Figure 2: Primary malignant mixed mammary tumour demonstrating cartilage (A), (objective x 10) and bone tissue (B), (objective x 4). Low-grade bone tissue with osteoblasts lining the matrix to the right (arrow) and multinucleated osteoclasts to the left (*), (C) as well as less differentiated cartilage with single chondrocytes in the lacunas in the matrix (D), (objectives x 40 and x 20). Two years after surgical removal of this primary tumour (in gland R3) the dog was post-mortem examined and a spindle cell tumour was found in gland R4 (E) as well as a combined osteosarcoma in gland R5 (F), (objectives x 20). Light micrographs from dog No. 117 with haematoxylin and eosin (HE) staining.


Figure 3: Lung metastases from the dog in Figure 2 (No. 117) showed different morphology in different metastases. Spindle cells in a loose matrix with central round chondrocyte-like cells were seen (arrow), (A), (objective x 40). Cartilage formed another metastasis (B), (objective x 20). Intravascular lung metastasis with presence of bone matrix was also present (C), (objective x 10). Spindle cells formed a third metastasis (D), (objective x 20) and central chondrocytelike cells were seen in this metastasis as well (E), (objective x 40). A small 18 metastasis composed by dense connective tissue or osteoid (F), (objective x 20). Light micrographs with haematoxylin and eosin (HE) staining.

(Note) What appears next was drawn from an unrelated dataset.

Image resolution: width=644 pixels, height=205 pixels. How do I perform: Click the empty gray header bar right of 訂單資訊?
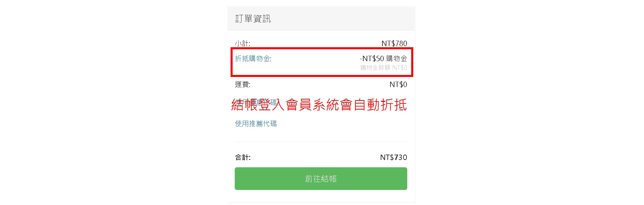(x=342, y=19)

Dog No. 143 was surgically treated for a 7 x 6 x 4 cm mammary tumour located in gland L 5 that was diagnosed as a high grade combined osteosarcoma (Figures 4A and B). One year and 11 months post-surgery the dog was autopsied and metastases in several organs were found (Table 1). The lung metastases had a lower grade than the primary tumour (Figure 4C) whereas the kidney metastasis demonstrated less bone matrix (Figure 4D). This was in contrast to the metastases in the mediastinal lymph nodes and myocardium, which were high grade (Figures 4E and F).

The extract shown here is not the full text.